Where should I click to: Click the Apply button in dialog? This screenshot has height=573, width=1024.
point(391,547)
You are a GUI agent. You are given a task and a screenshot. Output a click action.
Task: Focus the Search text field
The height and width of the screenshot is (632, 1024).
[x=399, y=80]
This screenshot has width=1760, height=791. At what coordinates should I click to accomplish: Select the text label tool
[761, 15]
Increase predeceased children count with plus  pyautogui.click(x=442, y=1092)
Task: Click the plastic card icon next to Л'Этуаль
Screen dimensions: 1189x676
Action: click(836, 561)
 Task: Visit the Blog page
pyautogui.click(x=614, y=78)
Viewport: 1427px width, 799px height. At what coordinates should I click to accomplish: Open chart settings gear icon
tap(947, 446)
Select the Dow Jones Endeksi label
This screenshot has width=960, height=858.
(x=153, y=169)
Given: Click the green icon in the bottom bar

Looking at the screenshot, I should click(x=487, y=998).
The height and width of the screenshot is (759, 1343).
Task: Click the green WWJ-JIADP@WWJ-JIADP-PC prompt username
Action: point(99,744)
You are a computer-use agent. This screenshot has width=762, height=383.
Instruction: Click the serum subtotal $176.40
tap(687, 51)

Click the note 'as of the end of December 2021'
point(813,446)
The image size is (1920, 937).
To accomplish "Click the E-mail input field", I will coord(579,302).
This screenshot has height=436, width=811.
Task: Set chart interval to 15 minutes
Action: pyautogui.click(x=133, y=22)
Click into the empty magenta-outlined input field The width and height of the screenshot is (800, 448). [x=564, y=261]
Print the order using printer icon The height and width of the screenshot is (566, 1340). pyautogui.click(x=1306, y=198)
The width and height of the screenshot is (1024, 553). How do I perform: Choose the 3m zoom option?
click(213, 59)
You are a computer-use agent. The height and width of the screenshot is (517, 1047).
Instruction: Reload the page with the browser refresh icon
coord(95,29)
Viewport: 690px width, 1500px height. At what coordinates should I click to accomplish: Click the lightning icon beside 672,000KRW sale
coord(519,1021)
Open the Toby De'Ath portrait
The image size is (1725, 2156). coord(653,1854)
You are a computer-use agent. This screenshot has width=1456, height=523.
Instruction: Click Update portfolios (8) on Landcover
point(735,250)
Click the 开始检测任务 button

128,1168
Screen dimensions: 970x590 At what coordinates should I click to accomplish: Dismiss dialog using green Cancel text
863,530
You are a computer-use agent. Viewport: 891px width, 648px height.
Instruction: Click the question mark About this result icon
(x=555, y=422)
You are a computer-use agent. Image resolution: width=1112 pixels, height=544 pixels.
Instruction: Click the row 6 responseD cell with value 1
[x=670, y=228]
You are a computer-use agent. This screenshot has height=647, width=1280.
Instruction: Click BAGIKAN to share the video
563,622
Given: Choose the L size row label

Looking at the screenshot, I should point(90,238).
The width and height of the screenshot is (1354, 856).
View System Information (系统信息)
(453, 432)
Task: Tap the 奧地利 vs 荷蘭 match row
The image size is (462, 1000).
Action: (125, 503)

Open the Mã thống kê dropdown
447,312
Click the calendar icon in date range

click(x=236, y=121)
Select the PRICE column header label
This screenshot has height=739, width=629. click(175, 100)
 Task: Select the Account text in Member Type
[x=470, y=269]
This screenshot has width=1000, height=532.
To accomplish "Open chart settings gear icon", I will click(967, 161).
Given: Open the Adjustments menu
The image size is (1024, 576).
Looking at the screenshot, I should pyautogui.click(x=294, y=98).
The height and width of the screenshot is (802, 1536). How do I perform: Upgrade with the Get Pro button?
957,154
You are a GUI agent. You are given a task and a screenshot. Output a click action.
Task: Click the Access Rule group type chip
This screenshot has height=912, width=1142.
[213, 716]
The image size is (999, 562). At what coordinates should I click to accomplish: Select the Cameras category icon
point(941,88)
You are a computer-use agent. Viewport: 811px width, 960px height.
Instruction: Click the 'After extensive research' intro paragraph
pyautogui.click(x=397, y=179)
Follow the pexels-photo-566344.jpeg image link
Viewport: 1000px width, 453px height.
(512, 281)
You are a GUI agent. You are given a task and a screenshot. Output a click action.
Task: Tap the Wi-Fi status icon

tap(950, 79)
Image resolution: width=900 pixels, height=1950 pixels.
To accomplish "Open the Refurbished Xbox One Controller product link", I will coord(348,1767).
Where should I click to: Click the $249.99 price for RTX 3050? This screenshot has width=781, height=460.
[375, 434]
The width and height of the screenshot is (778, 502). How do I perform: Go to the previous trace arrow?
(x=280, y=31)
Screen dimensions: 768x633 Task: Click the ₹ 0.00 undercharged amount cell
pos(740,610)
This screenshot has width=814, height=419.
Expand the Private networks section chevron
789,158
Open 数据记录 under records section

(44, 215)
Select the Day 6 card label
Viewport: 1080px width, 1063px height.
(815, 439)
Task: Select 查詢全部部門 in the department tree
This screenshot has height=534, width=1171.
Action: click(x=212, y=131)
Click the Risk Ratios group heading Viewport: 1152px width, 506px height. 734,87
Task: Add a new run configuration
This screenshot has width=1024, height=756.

_ _ _ _ _

### Required action
Produce the whole listing again, exactly as it reads above.

### Written response
Where should I click to: Click the Apply button in dialog? This screenshot has height=573, width=1024.
point(391,547)
You are a GUI agent. You are given a task and a screenshot. Output a click action.
Task: Focus the Search text field
The height and width of the screenshot is (632, 1024).
[x=399, y=80]
This screenshot has width=1760, height=791. At what coordinates should I click to accomplish: Select the text label tool
[761, 15]
Increase predeceased children count with plus  pyautogui.click(x=442, y=1092)
Task: Click the plastic card icon next to Л'Этуаль
Screen dimensions: 1189x676
Action: click(836, 561)
 Task: Visit the Blog page
pyautogui.click(x=614, y=78)
Viewport: 1427px width, 799px height. At what coordinates should I click to accomplish: Open chart settings gear icon
tap(947, 446)
Select the Dow Jones Endeksi label
This screenshot has width=960, height=858.
(x=153, y=169)
Given: Click the green icon in the bottom bar

Looking at the screenshot, I should click(x=487, y=998).
The height and width of the screenshot is (759, 1343).
Task: Click the green WWJ-JIADP@WWJ-JIADP-PC prompt username
Action: point(99,744)
You are a computer-use agent. This screenshot has width=762, height=383.
Instruction: Click the serum subtotal $176.40
tap(687, 51)

Click the note 'as of the end of December 2021'
point(813,446)
The image size is (1920, 937).
To accomplish "Click the E-mail input field", I will coord(579,302).
This screenshot has height=436, width=811.
Task: Set chart interval to 15 minutes
Action: pyautogui.click(x=133, y=22)
Click into the empty magenta-outlined input field The width and height of the screenshot is (800, 448). [x=564, y=261]
Print the order using printer icon The height and width of the screenshot is (566, 1340). pyautogui.click(x=1306, y=198)
The width and height of the screenshot is (1024, 553). How do I perform: Choose the 3m zoom option?
click(213, 59)
You are a computer-use agent. The height and width of the screenshot is (517, 1047).
Instruction: Reload the page with the browser refresh icon
coord(95,29)
Viewport: 690px width, 1500px height. At what coordinates should I click to accomplish: Click the lightning icon beside 672,000KRW sale
coord(519,1021)
Open the Toby De'Ath portrait
The image size is (1725, 2156). coord(653,1854)
You are a computer-use agent. This screenshot has width=1456, height=523.
Instruction: Click Update portfolios (8) on Landcover
point(735,250)
Click the 开始检测任务 button

128,1168
Screen dimensions: 970x590 At what coordinates should I click to accomplish: Dismiss dialog using green Cancel text
863,530
You are a computer-use agent. Viewport: 891px width, 648px height.
Instruction: Click the question mark About this result icon
(x=555, y=422)
You are a computer-use agent. Image resolution: width=1112 pixels, height=544 pixels.
Instruction: Click the row 6 responseD cell with value 1
[x=670, y=228]
You are a computer-use agent. This screenshot has height=647, width=1280.
Instruction: Click BAGIKAN to share the video
563,622
Given: Choose the L size row label

Looking at the screenshot, I should point(90,238).
The width and height of the screenshot is (1354, 856).
View System Information (系统信息)
(453, 432)
Task: Tap the 奧地利 vs 荷蘭 match row
The image size is (462, 1000).
Action: (125, 503)

Open the Mã thống kê dropdown
447,312
Click the calendar icon in date range

click(x=236, y=121)
Select the PRICE column header label
This screenshot has height=739, width=629. click(175, 100)
 Task: Select the Account text in Member Type
[x=470, y=269]
This screenshot has width=1000, height=532.
To accomplish "Open chart settings gear icon", I will click(967, 161).
Given: Open the Adjustments menu
The image size is (1024, 576).
Looking at the screenshot, I should pyautogui.click(x=294, y=98).
The height and width of the screenshot is (802, 1536). How do I perform: Upgrade with the Get Pro button?
957,154
You are a GUI agent. You are given a task and a screenshot. Output a click action.
Task: Click the Access Rule group type chip
This screenshot has height=912, width=1142.
[213, 716]
The image size is (999, 562). At what coordinates should I click to accomplish: Select the Cameras category icon
point(941,88)
You are a computer-use agent. Viewport: 811px width, 960px height.
Instruction: Click the 'After extensive research' intro paragraph
pyautogui.click(x=397, y=179)
Follow the pexels-photo-566344.jpeg image link
Viewport: 1000px width, 453px height.
(512, 281)
You are a GUI agent. You are given a task and a screenshot. Output a click action.
Task: Tap the Wi-Fi status icon

tap(950, 79)
Image resolution: width=900 pixels, height=1950 pixels.
To accomplish "Open the Refurbished Xbox One Controller product link", I will coord(348,1767).
Where should I click to: Click the $249.99 price for RTX 3050? This screenshot has width=781, height=460.
[375, 434]
The width and height of the screenshot is (778, 502). How do I perform: Go to the previous trace arrow?
(x=280, y=31)
Screen dimensions: 768x633 Task: Click the ₹ 0.00 undercharged amount cell
pos(740,610)
This screenshot has width=814, height=419.
Expand the Private networks section chevron
789,158
Open 数据记录 under records section

(44, 215)
Select the Day 6 card label
Viewport: 1080px width, 1063px height.
(815, 439)
Task: Select 查詢全部部門 in the department tree
This screenshot has height=534, width=1171.
Action: click(x=212, y=131)
Click the Risk Ratios group heading Viewport: 1152px width, 506px height. 734,87
Task: Add a new run configuration
This screenshot has width=1024, height=756.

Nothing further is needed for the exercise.